Personally, I think Michigan could use whatever it can get.


Filed under Commentary, Pinnacle Race Course, Politics, Polls

8 responses to “Exploring the alternatives

  1. Pingback: Exploring the alternatives « The Michigan-Bred Claimer

  2. Andrew


    Great post, subject and question! In my opinion, there’s no form of alternative wagering that will benefit racing long-term. I view alternative gaming revenue as a short-term savior, but long-term guillotine. Racetracks certainly need it now, but you can only patch the hole for so long. I would like to see a racetrack incorporate technology, entertainment, architectural design and new wagering opportunities that are so cutting edge they scare away some of the hardcore players. For too many reasons, I doubt this is possible in Michigan and many other states as well.

    Most people have no interest in racing and until we fix that the discussion will continue until the smaller tracks are no more. Poker is cool, casinos are cool, sports are cool and to some people even the damn lottery can be cool ($300+ Million jackpots, shiny tickets). Aside from one race in May that is beginning to focus more on the red-carpet than the racetrack, horse racing isn’t. But I think that will change one day with some of the whales like Del Mar, Saratoga, etc. The more I think about all this, I feel that a massive contraction would benefit the sport, although it would really hurt a lot of hard workers. If it happens anywhere first, my guess would be Dubai and Dubai doesn’t need slots.

  3. Andrew

    Oops.. Didn’t notice that ADW was an option. I think ADW will benefit racing long-term much more than the others.

  4. mibredclaimer

    To answer the shorter question first, I agree with you on ADW being the best long-term solution.

    As a new racetrack, Pinnacle has the chance to make the changes and innovations you speak of. The problem is, change like that tends to require money. That’s where the short-term fix of slots or other alternative revenues come in. I guess it’s kind of a catch-22.

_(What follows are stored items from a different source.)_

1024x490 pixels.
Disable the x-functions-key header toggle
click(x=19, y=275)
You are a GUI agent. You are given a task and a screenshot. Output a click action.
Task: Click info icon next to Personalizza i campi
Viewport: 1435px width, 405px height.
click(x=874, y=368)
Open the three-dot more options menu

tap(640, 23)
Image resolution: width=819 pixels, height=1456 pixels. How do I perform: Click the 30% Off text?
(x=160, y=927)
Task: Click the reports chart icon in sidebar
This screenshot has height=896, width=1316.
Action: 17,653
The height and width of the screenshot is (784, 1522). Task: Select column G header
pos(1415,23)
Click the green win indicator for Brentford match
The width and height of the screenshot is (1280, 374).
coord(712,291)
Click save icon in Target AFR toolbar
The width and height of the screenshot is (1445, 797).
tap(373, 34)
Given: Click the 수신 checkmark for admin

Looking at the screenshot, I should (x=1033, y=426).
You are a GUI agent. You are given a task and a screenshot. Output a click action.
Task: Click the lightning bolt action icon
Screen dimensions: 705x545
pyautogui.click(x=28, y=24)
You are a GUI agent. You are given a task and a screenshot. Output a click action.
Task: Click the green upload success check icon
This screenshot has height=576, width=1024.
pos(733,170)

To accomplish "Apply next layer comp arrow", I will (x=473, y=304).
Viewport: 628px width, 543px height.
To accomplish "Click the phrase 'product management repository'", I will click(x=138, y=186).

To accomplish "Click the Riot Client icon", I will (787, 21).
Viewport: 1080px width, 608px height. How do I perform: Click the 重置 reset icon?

    I don’t know, maybe the racetracks would have more success if they made their tickets shiny too.

    I’m not sure how Dubai could contract to run any less than it does. They already run a pretty short meet, and with Sheikh Mohammed pouring an obscene amount of money into his Meydan City project, I don’t think he could cut things back if he wanted to.

  5. Andrew


    This idea has been mentioned elsewhere, but if people could buy a ticket that fed into a Pinnacle pool at their local gas station, they would. People don’t want to take the time to drive to the track or open an ADW and maintain a funded account. They don’t want to handicap or even think. But just because they don’t want to associate themselves with horse racing doesn’t mean they don’t want to play. They just want it now or not at all. If MI horse racing could somehow work with the lottery, or independently, to sell tickets statewide at lottery locations, we would have a whole new game. I’m not sure if this is possible and if it is, it almost certainly won’t happen.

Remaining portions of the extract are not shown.